Telecoms ask TRAI to offer freedom to fix differential data tariffs

wireless data userIndian telecom service providers such as Bharti Airtel, Idea Cellular, Reliance Communications, Vodafone, Aircel and Telenor have asked TRAI to allow them to fix differential data tariffs for their mobile subscribers.

TRAI feels that differential data tariffs will be against the concept of Net Neutrality.

India, the second largest telecom market, ranks 131st in fixed broadband penetration and 155th in mobile broadband penetration despite being the 10th largest economy of the world in terms of GDP. This positioning is below than some of India’s neighbouring countries like Bhutan and Sri Lanka.

7 percent of Indians have access to broadband internet. More than 300 million Indians access wireless internet. Most of the 2G users have limited consumption like 1 to 100 MB per month. Only 75 to 100 million customers have access to high speed broadband. 700 million have never connected to Internet.

The following is the highlight of response from some of the telecom network operators to TRAI (The Telecom Regulatory Authority of India).


Bharti Airtel says differential data tariffs encourage innovations. Pricing flexibility is a core tenet of marketing and innovation. The differential pricing or marketing innovation is critical for the growth of data services. TSPs should continue to have the flexibility to offer a variety of packages to consumers.

Internet access cost needs to be low enough for its adoption by the masses. Differential pricing allows the telecom operators to create the suitable / targeted tariff packages which suit the need of various types of users and hence, such differential tariffs should be continued.

Some of the telecom markets which have encouraged differential tariff plans/STVs are Singapore, Hong Kong, Thailand, Malaysia, New Zealand, UAE, Bangladesh, and Philippines.


There is differential pricing in all industry segments.

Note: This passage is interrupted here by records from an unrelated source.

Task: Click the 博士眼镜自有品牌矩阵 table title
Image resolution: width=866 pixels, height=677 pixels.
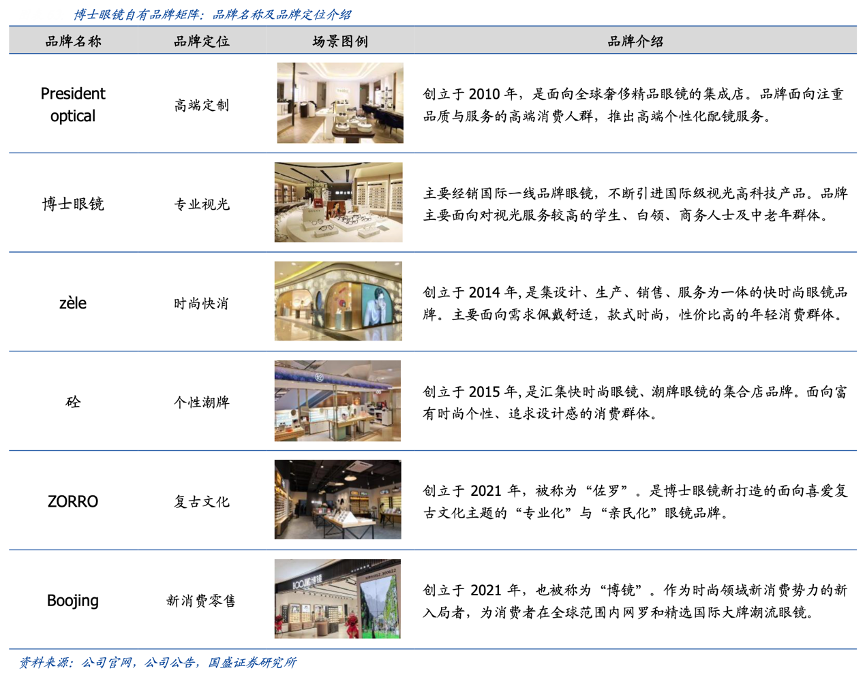Action: [212, 14]
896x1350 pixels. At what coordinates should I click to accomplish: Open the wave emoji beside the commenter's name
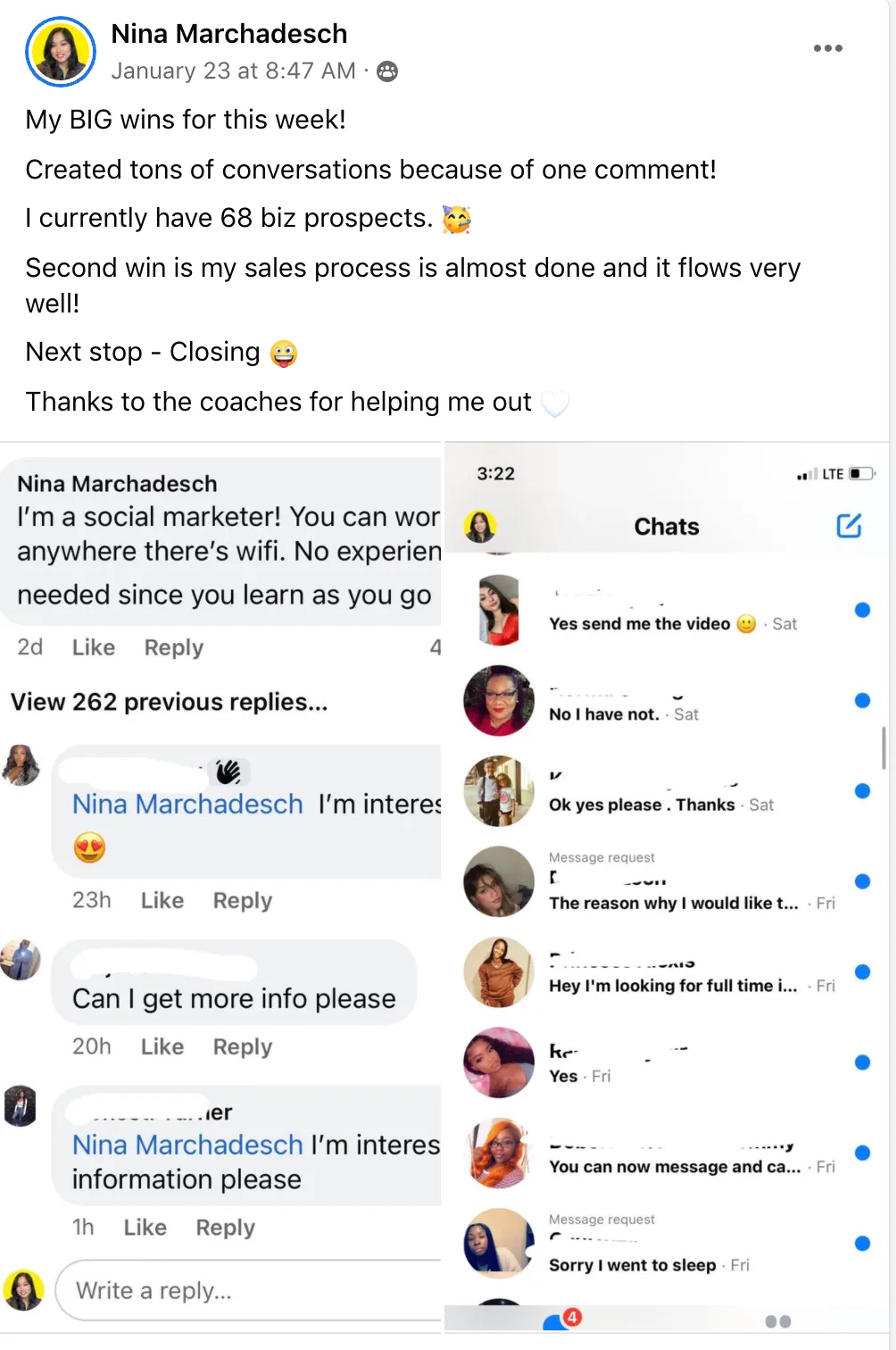228,771
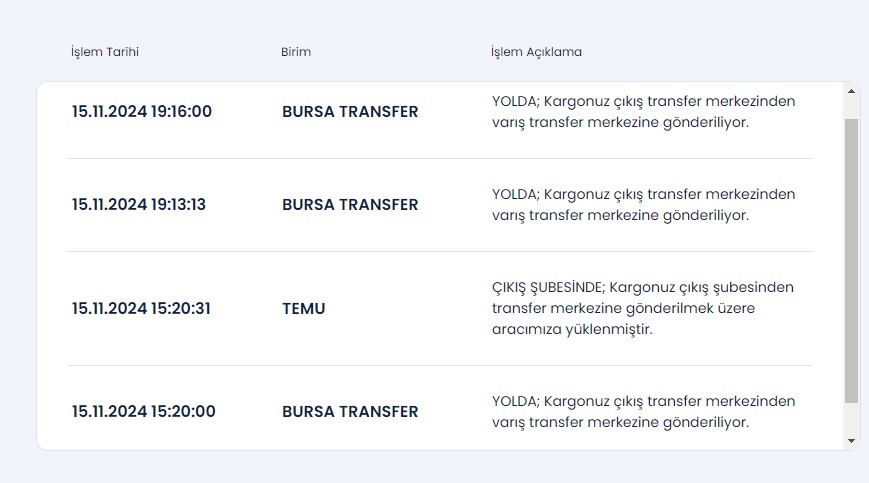The height and width of the screenshot is (483, 869).
Task: Click the İşlem Tarihi column header
Action: [x=105, y=52]

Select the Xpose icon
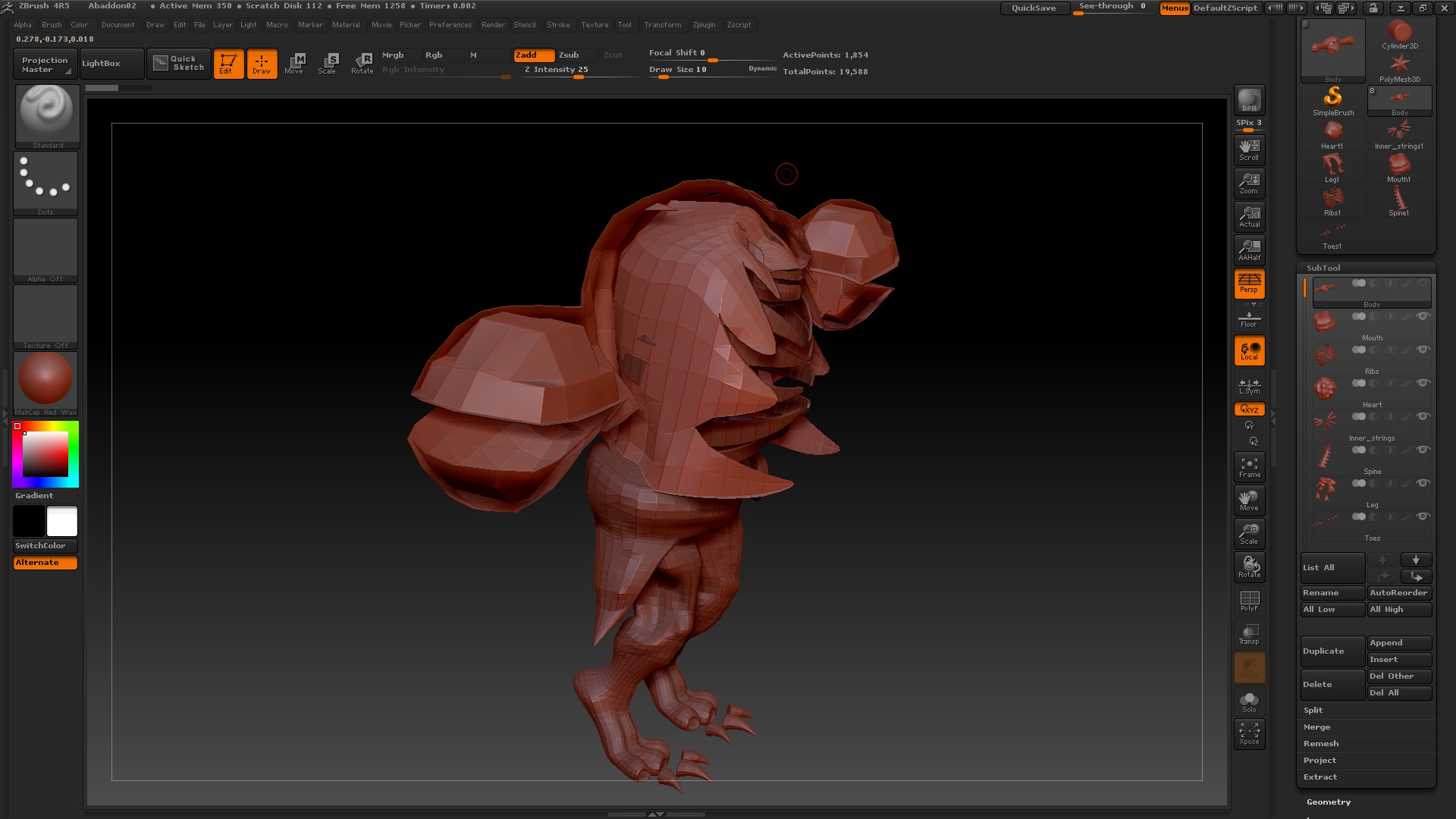(x=1249, y=733)
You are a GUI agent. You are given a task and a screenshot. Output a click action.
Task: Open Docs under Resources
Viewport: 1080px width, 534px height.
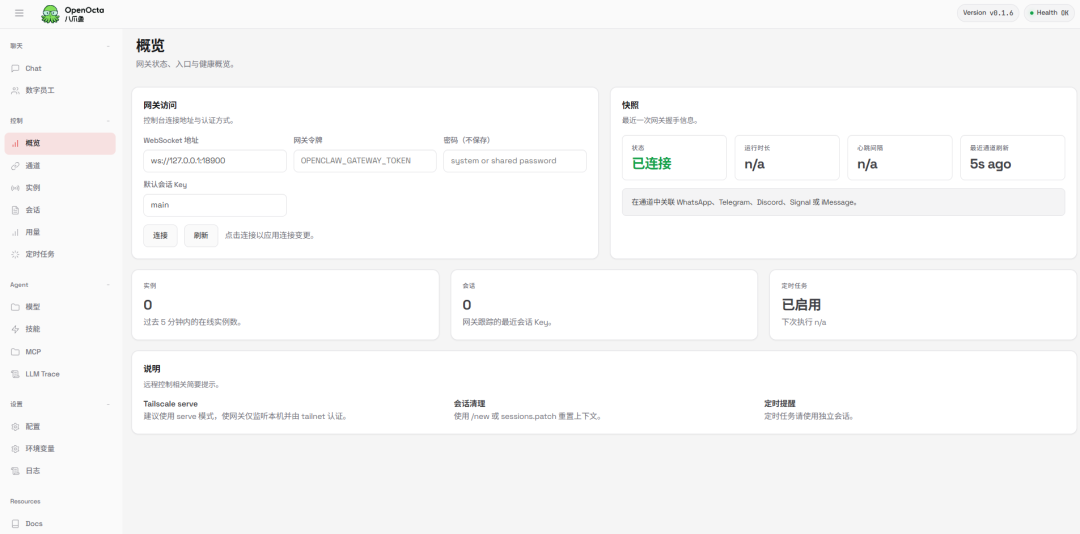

Idea Cellular supports the principle of tariff forbearance practiced by the TRAI. There is no business case for telecoms to offer free data services for any platform or program. The same is apparent by the fact that most major telecom service providers in India have chosen to distance themselves from such programs.

Zero rated plans may be essential in India’s journey towards Universal Internet Adoption. Telecoms can provide their distribution reach especially in hinterlands and deep interiors to promote and support young mushrooming digital startups in the country.

There is a need to kick-start programmes that would accelerate Internet acceptance and reach amongst unconnected populace.


Data tariffs should be kept under forbearance permitting the TSPs to price their data services as per the market dynamics. TRAI should allow the offering of differential pricings within the scope of the existing regulations itself. Imposition of any further regulations on data services will only distort the market and could be to the detriment of the end users.

Telecoms should have the freedom of developing and promoting their own websites / apps as a value add to their services on their own network. It is felt that the same should be permitted as a legal business practice. TRAI should allow the TSPs to continue with their data tariff offerings based on the market dynamics and innovations.


The competitive intensity of the Indian telecom market has resulted in largely self-regulatory mechanisms that have ensured the protection of consumer interests and have in fact created various innovative tariff offerings for consumers, all of which have significantly contributed in making the Indian telecom market one of the most competitive, innovative and affordable markets in the world.


There should be no element of compulsion in differential offerings nor any blocking or throttling. Even the US Regulator “Federal Communications Commission” (FCC) vide its Internet Order dated 26.02.15 has noted that data sponsored schemes in some instances provide benefits to consumers, increases their choice and lower the costs. Considering this, FCC has decided to look at and assess such practices under the no-unreasonable interference/ disadvantage standard, based on the facts of each individual case, and take action as necessary.